Monday, July 5, 2010

Free Will and Responsibility

I recently came across a critique of determinism (or opposition to contra-causal free will, philosophical libertarianism) that followed an old line of thought on why we should believe in free will:
What are the implications of truly believing that one's behaviors are due to uncontrollable genetic impulses? Caught philandering or stealing? Instead of saying "the devil made me do it" I guess you can now argue that "it runs in the family." But what happens when people are no longer held accountable for their actions? Is society even possible if its rules cannot be observed?
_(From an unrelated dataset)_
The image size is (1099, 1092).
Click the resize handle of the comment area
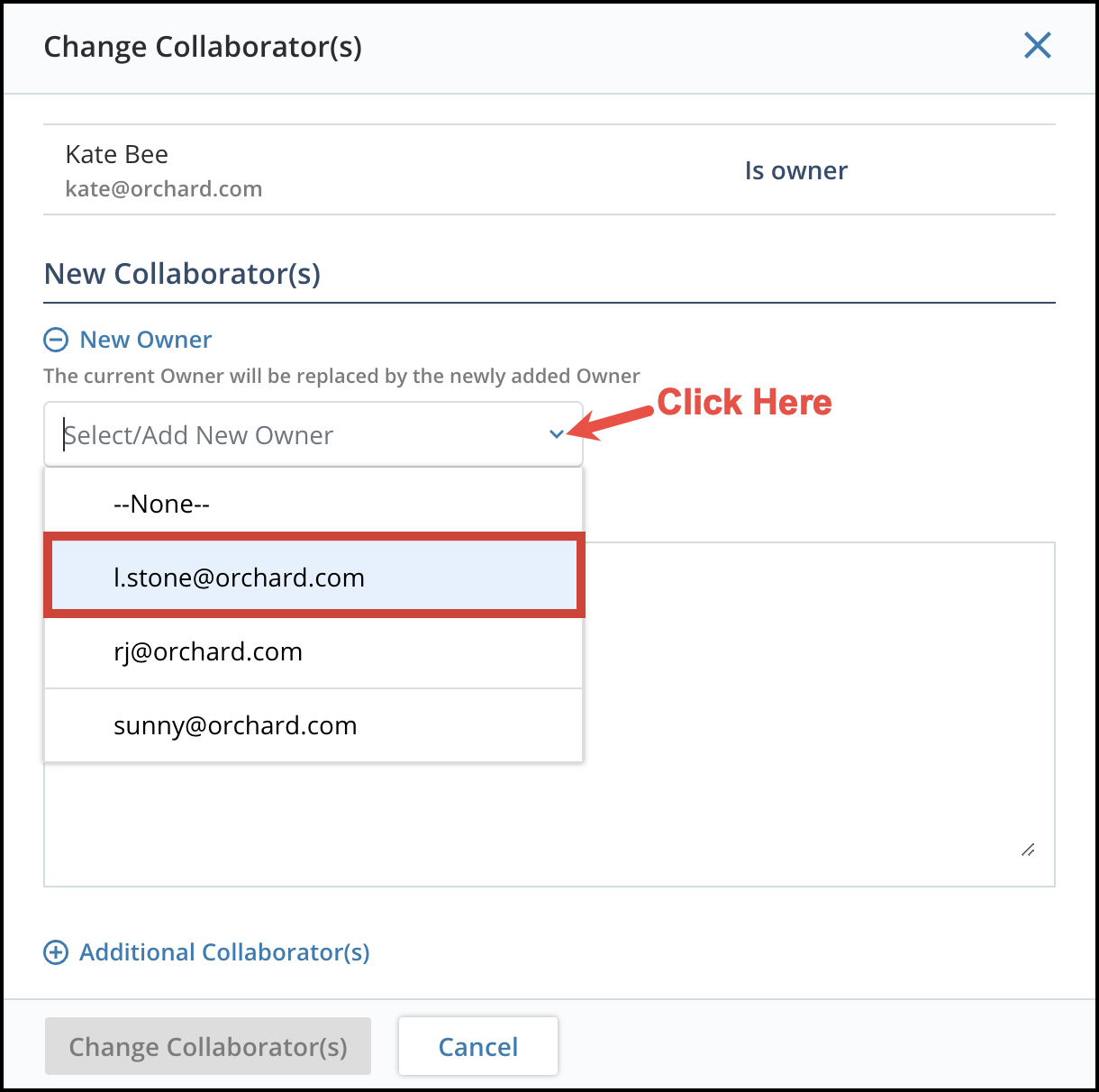1028,850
This issue underlies not only philosophical debates over free will and determinism but also the current trend toward our becoming a no-fault no-risk culture.
Now, setting aside the fact that this was written on a religious website that had an obvious theosophical interest in defending free will, it does provide an excellent example of a common line of thought.  One of the first issues people raise when their belief in free will is challenged is that the result of such thinking would not allow people to be held accountable for their actions.  If people are determined by biology and environment, then how can we blame them when they do bad things?

The first flaw in this argument is that it is illogical.  The question of whether or not free will exists is separate from any consequences that may result from its existence.  This is simply the way that reality works.  No matter how much we might dislike reality, we can't choose what to believe or not to believe based on our discomfort.
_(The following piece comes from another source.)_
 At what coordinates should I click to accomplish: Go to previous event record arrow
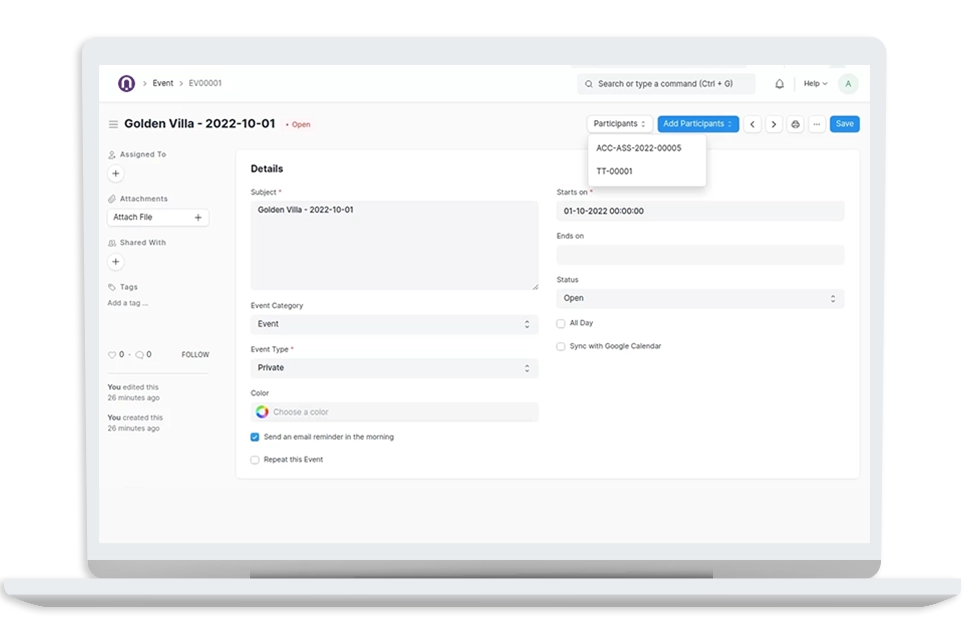click(752, 124)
The second flaw is that determinism does not necessarily mean that we can't hold people accountable.  Even if we know that someone is not ultimately responsible for their actions, we can still organize our society in such a way that certain behaviors are encouraged, while others discouraged.  For instance, even if a murderer is believed to have been created by a bad home life, a genetic disorder, etc., it is still in society's interest to keep them locked up.  This is not to say that there are not profound implications for a deterministic outlook.  Reward, retribution and punishment, fairness, equality and justice, all take on new meanings. 

One of the most profound meanings provides an interesting corollary to the argument of personal responsibility.  If free will holds individuals accountable, it fails to hold society accountable.  In turn, if determinism fails to hold individuals accountable, it does hold society accountable.  So if one believes in such a thing as "social justice", it would behoove them to decide whether they believe either in contra-causal free will, or determinism.